In order to extend the Shuttle Orbiter's capability to remain docked to the International Space Station (ISS), a plan was developed that would conserve key consumables, most notably cryogenic oxygen which is used by the Orbiter Fuel Cells (FCs) to produce power. A significant part of the power reduction plan is to eliminate the use of the Orbiter's Booster Fan.
To accomplish air exchange between the ISS and Orbiter, a series of fans are used which include the ISS U.S. Lab (USL)/Pressurized Mating Adaptor (PMA) Intermodule Ventilation (IMV) Fan, the Orbiter Booster Fan, and a portion of the capability provided by the Orbiter Cabin Fan. The elimination of the Booster Fan from the series was predicted to reduce the air exchange significantly, but to not cause any adverse Environmental Control and Life Support (ECLS) conditions in either the Orbiter or ISS.
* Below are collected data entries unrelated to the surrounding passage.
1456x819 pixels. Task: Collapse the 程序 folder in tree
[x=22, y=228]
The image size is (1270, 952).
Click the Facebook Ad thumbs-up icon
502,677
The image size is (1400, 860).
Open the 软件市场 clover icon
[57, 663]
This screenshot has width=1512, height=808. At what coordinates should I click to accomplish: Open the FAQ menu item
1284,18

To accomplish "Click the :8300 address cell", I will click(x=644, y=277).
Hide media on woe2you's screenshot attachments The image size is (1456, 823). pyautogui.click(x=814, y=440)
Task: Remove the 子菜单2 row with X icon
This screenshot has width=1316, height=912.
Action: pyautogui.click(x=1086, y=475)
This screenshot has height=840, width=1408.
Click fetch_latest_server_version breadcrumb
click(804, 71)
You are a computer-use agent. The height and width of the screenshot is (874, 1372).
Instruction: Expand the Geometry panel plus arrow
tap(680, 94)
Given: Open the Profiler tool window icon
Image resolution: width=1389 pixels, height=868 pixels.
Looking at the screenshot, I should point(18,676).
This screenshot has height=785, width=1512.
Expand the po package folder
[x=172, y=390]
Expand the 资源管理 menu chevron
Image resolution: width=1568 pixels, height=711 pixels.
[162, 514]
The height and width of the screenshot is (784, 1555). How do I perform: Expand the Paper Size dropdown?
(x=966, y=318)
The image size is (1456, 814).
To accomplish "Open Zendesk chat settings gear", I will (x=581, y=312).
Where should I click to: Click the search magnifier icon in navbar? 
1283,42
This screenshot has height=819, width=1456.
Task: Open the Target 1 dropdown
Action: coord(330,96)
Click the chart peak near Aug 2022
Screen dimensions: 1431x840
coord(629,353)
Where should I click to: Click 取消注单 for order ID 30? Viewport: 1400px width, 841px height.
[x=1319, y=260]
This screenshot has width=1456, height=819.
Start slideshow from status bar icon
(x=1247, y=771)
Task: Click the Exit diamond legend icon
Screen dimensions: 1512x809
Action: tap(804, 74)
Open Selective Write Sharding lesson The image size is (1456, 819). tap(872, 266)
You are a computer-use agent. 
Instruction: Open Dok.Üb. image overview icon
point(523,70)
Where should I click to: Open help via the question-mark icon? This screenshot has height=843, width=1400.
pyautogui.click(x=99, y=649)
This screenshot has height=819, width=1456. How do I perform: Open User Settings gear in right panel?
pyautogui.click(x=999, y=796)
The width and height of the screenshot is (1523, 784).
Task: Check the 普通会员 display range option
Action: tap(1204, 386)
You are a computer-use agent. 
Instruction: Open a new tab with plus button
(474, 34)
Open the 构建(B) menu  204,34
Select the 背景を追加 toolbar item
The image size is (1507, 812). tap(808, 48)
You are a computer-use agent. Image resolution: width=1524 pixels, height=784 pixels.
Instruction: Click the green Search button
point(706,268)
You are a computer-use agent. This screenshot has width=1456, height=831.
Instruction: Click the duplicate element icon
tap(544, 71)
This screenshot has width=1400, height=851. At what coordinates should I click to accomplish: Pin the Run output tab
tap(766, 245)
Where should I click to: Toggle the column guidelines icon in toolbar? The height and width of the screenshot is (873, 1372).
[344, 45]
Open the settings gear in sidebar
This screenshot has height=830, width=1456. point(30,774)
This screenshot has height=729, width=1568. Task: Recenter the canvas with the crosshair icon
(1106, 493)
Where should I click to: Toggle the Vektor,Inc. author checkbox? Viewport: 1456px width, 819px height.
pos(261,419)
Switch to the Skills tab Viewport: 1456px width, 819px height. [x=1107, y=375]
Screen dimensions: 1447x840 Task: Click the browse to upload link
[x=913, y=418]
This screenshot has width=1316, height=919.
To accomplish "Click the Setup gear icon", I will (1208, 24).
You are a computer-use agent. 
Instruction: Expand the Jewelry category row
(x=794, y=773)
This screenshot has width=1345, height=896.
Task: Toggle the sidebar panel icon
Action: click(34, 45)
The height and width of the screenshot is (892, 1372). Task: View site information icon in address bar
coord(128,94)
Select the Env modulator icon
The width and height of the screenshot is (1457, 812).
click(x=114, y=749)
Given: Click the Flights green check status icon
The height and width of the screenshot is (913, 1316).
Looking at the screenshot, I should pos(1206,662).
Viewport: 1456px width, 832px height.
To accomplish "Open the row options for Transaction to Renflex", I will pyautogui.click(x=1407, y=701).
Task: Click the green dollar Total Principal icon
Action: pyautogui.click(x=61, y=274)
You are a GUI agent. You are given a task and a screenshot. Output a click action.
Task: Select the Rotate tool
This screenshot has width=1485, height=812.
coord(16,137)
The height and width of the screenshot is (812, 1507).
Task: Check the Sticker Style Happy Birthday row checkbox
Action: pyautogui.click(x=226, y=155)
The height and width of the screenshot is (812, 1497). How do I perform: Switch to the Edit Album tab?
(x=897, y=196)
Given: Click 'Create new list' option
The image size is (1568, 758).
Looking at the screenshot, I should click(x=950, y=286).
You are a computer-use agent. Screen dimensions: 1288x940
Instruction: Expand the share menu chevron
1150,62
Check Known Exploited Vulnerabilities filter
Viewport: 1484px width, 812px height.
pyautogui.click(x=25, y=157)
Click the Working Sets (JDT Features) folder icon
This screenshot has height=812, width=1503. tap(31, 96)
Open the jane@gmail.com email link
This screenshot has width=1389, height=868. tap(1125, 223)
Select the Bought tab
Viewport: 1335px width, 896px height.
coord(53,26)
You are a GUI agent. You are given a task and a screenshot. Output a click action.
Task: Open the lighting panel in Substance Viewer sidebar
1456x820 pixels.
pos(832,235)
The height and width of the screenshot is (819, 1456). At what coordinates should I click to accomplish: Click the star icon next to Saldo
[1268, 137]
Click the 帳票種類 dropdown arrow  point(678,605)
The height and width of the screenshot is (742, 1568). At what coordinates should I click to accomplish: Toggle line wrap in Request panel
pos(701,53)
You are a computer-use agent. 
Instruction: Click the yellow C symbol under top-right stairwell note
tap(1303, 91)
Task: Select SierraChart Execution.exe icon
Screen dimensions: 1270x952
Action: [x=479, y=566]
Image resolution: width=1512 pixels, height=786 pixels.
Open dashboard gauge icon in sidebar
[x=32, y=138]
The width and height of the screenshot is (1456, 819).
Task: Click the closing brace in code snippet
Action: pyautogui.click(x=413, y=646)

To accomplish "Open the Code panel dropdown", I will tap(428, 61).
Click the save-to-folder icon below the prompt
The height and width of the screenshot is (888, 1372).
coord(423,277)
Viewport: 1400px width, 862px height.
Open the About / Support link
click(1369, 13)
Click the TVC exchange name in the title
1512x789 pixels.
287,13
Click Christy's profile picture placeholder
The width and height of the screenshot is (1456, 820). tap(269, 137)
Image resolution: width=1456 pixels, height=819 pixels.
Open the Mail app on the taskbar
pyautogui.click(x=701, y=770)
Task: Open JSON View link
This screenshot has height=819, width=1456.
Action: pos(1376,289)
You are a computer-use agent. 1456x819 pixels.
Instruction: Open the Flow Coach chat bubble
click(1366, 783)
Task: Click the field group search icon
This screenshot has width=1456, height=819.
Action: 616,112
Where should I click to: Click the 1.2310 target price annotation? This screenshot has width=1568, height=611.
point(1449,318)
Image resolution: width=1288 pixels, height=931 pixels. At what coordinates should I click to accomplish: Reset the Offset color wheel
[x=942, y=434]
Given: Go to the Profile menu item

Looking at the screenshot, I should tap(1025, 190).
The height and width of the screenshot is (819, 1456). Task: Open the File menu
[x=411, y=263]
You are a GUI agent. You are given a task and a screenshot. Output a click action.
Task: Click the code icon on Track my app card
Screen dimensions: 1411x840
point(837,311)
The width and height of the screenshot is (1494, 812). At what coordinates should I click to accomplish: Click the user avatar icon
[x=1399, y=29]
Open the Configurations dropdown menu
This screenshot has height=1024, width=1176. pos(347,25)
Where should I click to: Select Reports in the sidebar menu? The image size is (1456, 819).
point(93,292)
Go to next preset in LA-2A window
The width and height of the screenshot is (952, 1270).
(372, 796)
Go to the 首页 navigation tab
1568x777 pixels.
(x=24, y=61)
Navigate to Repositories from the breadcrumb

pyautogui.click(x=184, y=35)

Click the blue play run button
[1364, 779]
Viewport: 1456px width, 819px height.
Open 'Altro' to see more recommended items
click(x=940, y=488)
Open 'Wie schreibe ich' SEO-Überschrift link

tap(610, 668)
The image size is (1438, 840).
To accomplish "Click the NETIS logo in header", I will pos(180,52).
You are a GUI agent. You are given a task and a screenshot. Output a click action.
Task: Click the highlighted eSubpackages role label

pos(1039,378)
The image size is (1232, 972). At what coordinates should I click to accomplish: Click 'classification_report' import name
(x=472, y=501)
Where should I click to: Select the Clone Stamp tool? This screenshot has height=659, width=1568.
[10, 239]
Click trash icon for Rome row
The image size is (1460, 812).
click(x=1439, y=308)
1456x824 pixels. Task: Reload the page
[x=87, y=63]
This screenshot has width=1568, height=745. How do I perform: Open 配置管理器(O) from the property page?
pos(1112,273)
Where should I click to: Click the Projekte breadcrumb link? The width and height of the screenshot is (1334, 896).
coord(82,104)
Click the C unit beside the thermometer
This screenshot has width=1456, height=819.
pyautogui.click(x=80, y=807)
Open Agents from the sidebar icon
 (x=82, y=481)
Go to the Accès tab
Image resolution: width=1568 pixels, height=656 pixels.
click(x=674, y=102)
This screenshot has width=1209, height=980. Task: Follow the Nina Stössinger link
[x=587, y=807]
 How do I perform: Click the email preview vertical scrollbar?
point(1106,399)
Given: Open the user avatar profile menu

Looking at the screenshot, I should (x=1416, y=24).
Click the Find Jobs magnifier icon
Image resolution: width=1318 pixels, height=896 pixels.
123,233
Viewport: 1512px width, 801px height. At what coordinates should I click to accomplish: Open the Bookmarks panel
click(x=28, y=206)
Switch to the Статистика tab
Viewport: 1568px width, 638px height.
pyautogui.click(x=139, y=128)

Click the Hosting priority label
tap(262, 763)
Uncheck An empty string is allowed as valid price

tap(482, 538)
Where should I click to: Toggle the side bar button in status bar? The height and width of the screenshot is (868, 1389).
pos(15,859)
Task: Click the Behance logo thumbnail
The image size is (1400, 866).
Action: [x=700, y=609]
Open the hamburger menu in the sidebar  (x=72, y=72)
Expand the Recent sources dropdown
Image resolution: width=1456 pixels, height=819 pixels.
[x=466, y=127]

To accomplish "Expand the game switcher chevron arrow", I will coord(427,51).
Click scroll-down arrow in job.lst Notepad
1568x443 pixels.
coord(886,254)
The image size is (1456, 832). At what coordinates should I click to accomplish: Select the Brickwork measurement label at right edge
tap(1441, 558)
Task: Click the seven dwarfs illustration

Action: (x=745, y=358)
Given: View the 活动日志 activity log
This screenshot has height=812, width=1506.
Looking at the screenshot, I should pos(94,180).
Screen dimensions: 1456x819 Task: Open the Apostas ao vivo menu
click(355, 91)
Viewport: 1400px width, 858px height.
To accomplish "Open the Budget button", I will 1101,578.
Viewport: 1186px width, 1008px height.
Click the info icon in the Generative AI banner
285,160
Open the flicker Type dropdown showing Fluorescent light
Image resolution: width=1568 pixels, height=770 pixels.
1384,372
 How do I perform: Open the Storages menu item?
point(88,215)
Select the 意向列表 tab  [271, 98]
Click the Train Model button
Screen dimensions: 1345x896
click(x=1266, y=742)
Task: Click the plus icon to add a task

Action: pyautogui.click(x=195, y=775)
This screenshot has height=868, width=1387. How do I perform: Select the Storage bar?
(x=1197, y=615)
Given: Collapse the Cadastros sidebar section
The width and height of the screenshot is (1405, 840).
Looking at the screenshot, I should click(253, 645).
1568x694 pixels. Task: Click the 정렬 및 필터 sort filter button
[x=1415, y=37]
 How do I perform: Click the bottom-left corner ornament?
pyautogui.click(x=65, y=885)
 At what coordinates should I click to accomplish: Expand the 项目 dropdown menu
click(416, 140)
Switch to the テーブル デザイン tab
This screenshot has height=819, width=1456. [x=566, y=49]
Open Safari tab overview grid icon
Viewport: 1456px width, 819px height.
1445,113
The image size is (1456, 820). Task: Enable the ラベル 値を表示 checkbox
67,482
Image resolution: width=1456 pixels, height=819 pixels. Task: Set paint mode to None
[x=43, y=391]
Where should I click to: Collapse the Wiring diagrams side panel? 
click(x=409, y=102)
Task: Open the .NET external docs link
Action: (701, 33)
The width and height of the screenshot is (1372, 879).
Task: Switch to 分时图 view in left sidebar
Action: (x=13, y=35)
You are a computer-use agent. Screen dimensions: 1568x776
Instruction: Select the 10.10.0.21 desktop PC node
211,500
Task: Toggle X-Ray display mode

This reduction in air exchange affects the ability of the ISS to control Orbiter and ISS carbon dioxide, as well as affecting the relative contributions of the Orbiter and ISS in controlling humidity. The latter affects the ability of the ISS to manage condensate water. Because the Russians do not process condensate from the USL, the air exchange reduction could affect ISS planning and water balances.
A Station Development Test Objective (SDTO) was performed on STS-114 to determine if the Booster Fan could be successfully bypassed while maintaining an adequate Orbiter/ISS air exchange rate, and to determine the impact on carbon dioxide and humidity control. Flight data obtained from STS-114 was analyzed to determine how these impacts will affect future Orbiter/ISS missions.